Hasil dari strategi INDY yang berbeda ini adalah pengakuan dari dunia investor lokal maupun global. Pada 2010, AsiaMoney memberikan predikat Most Coherent Strategy in Asia kepada perusahaan. Sementara, Arsjad sendiri diakui sebagai best executive dan juga sebagai young global leader oleh World Economic Forum (WEF). Efeknya, kepercayaan investor semakin besar. Ini terbukti dari oversubscribed 6,1 kali untuk penerbitan obligasi senilai US$575 juta dengan tenor 7 tahun dan kupon 5,875% pada November 2017 lalu. Artinya, ada kepercayaan yang tinggi dari bond holder atas international track record emiten tersebut. Rilis obligasi ini mendapat pengakuan dari The Asset sebagai the best high yield bond, yang diikuti oleh kenaikan rating perusahaan dari Moodys ke Ba3 outlook stabil dan dari Fitch ke B+ outlook positif. 

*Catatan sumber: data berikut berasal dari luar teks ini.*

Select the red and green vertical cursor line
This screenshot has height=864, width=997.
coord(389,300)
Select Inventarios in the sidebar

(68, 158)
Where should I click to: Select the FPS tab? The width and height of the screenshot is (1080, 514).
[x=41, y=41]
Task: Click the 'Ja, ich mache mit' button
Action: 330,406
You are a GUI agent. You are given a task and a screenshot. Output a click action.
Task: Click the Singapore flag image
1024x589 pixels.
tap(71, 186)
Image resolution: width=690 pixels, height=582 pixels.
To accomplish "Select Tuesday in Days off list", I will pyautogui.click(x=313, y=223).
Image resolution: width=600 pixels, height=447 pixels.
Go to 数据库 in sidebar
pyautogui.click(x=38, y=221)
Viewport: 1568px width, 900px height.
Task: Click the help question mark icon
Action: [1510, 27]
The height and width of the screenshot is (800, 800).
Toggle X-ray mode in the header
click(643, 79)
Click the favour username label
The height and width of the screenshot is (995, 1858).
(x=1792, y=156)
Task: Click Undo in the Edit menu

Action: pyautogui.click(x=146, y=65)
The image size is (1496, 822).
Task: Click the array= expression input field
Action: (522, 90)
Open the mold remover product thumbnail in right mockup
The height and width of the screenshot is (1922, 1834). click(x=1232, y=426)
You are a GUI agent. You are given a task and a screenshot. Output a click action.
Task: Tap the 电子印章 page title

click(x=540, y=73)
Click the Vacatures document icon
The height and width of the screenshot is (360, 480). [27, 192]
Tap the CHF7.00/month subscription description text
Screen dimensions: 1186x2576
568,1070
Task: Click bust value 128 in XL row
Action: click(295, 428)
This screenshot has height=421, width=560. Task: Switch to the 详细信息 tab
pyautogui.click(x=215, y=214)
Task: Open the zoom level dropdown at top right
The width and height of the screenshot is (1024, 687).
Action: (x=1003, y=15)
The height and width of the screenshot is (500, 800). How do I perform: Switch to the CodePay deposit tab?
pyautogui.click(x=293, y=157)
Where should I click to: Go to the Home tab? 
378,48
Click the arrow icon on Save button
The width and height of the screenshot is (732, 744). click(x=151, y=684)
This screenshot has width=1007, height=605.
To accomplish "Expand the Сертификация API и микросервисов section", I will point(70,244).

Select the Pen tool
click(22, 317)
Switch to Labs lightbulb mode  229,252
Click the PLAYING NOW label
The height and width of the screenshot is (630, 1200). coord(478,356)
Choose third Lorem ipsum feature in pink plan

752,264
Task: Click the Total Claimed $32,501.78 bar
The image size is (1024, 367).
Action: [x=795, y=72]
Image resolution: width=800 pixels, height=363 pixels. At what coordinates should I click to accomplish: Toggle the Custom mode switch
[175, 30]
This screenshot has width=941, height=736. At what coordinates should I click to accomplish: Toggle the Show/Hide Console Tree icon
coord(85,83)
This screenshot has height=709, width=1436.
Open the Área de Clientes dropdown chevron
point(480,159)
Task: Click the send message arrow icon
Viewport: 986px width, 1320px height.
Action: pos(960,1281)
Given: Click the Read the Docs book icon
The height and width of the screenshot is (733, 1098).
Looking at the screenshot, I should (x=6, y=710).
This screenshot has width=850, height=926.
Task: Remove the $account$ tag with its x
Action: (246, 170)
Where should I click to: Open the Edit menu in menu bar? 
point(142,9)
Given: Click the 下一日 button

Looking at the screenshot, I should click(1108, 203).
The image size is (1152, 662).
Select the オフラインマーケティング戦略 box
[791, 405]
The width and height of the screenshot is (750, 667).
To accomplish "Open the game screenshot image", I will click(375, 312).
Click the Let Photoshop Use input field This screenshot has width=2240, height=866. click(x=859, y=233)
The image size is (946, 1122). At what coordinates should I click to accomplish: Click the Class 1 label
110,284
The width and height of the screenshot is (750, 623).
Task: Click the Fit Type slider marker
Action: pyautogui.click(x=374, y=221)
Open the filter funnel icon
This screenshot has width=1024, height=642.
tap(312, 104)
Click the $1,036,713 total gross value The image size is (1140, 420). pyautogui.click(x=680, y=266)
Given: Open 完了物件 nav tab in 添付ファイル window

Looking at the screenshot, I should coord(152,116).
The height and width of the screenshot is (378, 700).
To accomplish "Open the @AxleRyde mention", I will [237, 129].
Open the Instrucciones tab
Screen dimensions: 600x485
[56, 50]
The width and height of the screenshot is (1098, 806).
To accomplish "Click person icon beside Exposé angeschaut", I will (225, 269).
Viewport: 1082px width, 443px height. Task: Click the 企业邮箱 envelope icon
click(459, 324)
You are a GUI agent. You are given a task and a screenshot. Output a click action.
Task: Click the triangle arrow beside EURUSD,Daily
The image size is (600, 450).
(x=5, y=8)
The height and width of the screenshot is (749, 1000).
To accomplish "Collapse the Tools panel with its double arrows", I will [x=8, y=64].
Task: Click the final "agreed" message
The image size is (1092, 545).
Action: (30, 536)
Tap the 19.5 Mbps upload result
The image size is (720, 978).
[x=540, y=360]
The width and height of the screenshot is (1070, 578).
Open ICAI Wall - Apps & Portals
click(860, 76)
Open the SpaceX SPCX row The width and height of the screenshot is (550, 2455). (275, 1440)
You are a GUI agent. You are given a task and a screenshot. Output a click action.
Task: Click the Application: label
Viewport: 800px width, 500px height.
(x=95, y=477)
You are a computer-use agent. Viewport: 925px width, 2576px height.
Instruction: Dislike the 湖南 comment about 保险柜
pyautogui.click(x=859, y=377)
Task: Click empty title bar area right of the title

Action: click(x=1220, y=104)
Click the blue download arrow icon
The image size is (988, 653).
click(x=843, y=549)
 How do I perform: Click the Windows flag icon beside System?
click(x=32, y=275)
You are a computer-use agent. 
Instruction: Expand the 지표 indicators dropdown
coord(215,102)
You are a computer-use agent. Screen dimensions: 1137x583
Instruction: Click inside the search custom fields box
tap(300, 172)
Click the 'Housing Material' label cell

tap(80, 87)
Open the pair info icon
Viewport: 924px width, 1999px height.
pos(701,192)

Analis Senior Paramitra Alfa Sekuritas, William Siregar, mengatakan bahwa penguatan harga batu bara pasti akan mengikuti permintaan yg meningkat di tahun 2017. Seperti yg sudah diketahui, China membutuhkan banyak batu bara untuk menutupi permintaan yg tinggi selama musim dingin di tahun 2017. Ditambah lagi India, mereka membutuhkan batu bara tambahan utk kebutuhan energi dalam negeri. Jadi, hal ini menyebabkan batu bara uptrend selama di tahun 2017, meskipun ada tantangan terkait aliansi kampanye di Eropa dan Amerika Utara untuk mengurangi pemakaian batu bara. 

Prediksinya, batu bara akan tetap menghangat di tahun 2018 mengikuti siklus bisnis dan juga permintaan dari China yg tetap tinggi di musim panas. Di sisi lain, pengaruh kenaikan harga minyak juga sangat berkorelasi positif terhadap harga batu bara dan minyak sawit mentah (CPO). Permintaan dalam negeri juga turut memengaruhi walau tidak signifikan terkait kewajiban pasar domestik (DMO).

“Terkait saham pilihan, kami masih melihat ruang yang besar untuk menguat pada saham INDY, yang memiliki tambang terbesar melalui Kideco dan supply chain yang saling terintegrasi di sektornya,” ujarnya. 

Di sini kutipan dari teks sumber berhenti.